A páscoa é a celebração da vida. Celebração da força da vida que se renova apesar da morte. Celebração da força do nosso Deus, mais forte que a morte. Um Deus que ressuscita na morte, triunfando sobre todas as forças contrárias à vida. Um Deus vitorioso, apesar de todas as previsões opostas. Assim se apresenta o Deus pascal, e é assim que nós o lembramos na celebração da páscoa.
Mas esta celebração da páscoa não se restringe a uma festa anual. Cada celebração litúrgica faz memória desta passagem da morte para a vida, que marcou a experiência de Jesus e daqueles que aderiram ao seu caminho. Assim, na celebração do matrimônio, também se entoa um cântico de vitória sobre a morte. É o cântico do amor. É a celebração da união amorosa de duas pessoas que, diante de Deus e para toda a vida, celebram o seu amor. O cântico delas se une ao cântico do Deus vitorioso, que vence a morte e que é fonte de amor. As duas pessoas, na celebração de seu casamento, celebram a força divina que é mais forte que qualquer morte, celebram o mistério pascal na sua forma mais direta, mais íntima e mais intensa.
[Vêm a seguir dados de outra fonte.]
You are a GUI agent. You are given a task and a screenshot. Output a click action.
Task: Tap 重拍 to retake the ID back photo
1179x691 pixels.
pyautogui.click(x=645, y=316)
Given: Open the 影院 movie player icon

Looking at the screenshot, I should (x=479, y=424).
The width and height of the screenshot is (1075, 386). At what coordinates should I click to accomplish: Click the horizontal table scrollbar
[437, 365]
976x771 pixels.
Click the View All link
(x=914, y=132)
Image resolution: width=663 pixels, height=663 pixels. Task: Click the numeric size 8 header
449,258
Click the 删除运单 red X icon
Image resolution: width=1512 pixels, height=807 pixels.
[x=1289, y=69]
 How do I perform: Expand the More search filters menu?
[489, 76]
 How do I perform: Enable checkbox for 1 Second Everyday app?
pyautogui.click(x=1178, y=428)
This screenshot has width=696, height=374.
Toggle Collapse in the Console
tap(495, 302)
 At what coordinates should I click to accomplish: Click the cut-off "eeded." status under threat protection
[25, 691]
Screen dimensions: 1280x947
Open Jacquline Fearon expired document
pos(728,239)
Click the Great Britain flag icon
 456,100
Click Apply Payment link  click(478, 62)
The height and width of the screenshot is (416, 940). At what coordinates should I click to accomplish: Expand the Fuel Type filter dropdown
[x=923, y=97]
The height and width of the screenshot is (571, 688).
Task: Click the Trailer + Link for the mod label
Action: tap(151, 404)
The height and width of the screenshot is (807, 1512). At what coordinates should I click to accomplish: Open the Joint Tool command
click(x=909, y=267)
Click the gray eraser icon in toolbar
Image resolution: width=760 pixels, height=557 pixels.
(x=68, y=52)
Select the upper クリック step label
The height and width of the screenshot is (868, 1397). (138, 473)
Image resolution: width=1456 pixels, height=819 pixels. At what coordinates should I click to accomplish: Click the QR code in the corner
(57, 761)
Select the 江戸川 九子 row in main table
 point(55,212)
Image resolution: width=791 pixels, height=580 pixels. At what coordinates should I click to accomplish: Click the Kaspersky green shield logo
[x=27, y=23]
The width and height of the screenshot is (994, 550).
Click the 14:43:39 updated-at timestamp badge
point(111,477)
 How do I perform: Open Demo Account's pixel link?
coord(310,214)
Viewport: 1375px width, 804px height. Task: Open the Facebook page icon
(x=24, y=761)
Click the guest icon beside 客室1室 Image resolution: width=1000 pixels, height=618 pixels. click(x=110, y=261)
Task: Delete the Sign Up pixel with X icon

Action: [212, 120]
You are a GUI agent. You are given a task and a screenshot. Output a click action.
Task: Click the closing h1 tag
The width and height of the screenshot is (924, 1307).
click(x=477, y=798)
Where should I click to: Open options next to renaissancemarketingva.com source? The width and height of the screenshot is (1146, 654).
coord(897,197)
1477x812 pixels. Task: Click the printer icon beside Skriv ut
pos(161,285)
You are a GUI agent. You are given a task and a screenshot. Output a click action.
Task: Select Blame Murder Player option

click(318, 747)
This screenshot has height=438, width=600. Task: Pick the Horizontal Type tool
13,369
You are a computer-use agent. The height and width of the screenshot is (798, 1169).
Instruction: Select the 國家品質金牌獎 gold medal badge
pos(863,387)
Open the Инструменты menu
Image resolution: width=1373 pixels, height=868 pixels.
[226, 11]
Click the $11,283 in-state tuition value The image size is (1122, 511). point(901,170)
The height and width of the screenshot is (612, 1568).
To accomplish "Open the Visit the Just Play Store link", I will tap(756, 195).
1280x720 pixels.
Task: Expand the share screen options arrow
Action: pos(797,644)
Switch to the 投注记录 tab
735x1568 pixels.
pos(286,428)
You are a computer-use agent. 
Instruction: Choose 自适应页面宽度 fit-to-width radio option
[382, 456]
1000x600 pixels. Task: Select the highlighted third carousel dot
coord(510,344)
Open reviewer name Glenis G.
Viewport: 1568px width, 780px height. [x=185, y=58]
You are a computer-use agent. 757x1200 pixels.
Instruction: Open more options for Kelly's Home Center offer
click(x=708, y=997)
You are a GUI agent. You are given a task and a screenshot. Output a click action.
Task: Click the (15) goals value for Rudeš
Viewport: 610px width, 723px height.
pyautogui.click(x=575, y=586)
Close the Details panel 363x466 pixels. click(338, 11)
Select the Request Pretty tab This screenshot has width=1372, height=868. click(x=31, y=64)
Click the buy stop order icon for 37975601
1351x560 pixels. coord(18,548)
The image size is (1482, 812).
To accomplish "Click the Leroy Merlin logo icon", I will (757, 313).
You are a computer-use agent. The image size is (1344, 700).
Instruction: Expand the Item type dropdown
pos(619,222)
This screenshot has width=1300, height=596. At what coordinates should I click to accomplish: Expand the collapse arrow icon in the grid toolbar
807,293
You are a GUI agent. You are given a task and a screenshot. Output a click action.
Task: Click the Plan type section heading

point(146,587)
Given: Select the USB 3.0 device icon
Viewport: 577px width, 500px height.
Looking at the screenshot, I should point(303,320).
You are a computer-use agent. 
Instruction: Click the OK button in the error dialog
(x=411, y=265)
“O amor é forte como a morte, a paixão é violenta como o sepulcro, os seus ardores são chamas de fogo, uma faísca do Senhor”, assim podemos ler no Cântico dos Cânticos (8,6). É esta paixão que os noivos celebram no seu casamento, e é este amor que declaram diante de si mesmos, diante da comunidade e diante de Deus. E nesta celebração, o amor deles se une ao de Deus, à paixão dele pela vida e à sua vitória contra todas as forças do mal. Deus demonstrou que é mais forte do que a morte quando ressuscitou o seu filho Jesus. Nele, quem tem a última palavra não é a negatividade da morte, mas a vida de Deus. A morte, para Deus, nunca tem a última palavra. Ele “faz viver os mortos e chama à existência as coisas que não existem” (Rom 4,17).
Em cada celebração renovamos nosso compromisso com tudo o que promove a vida no mundo e, na celebração de seu matrimônio, o casal, por sua vez, celebra a sua opção de construir junto um caminho que dê testemunho do amor de Deus e de vencer o que ameaça este propósito: egoísmo, infidelidade, tédio, estresse, dinheiro, carreira e esfriamento do amor. Expressa o desejo de que estes condicionamentos nunca venham a prevalecer sobre o seu casamento.
Situações de morte acontecem e, elas acontecerão até nos melhores dos assim chamados matrimônios cristãos. Seria ilusão e idealização não levar isto em conta. O sacramento não transforma os dados psíquicos, sociais e econômicos do casal. Mas, na celebração sacramental do matrimônio, os noivos exprimem a esperança de que, ao longo de sua existência juntos, todos os conflitos serão superados pela força do amor que une suas vidas e pela graça do sacramento.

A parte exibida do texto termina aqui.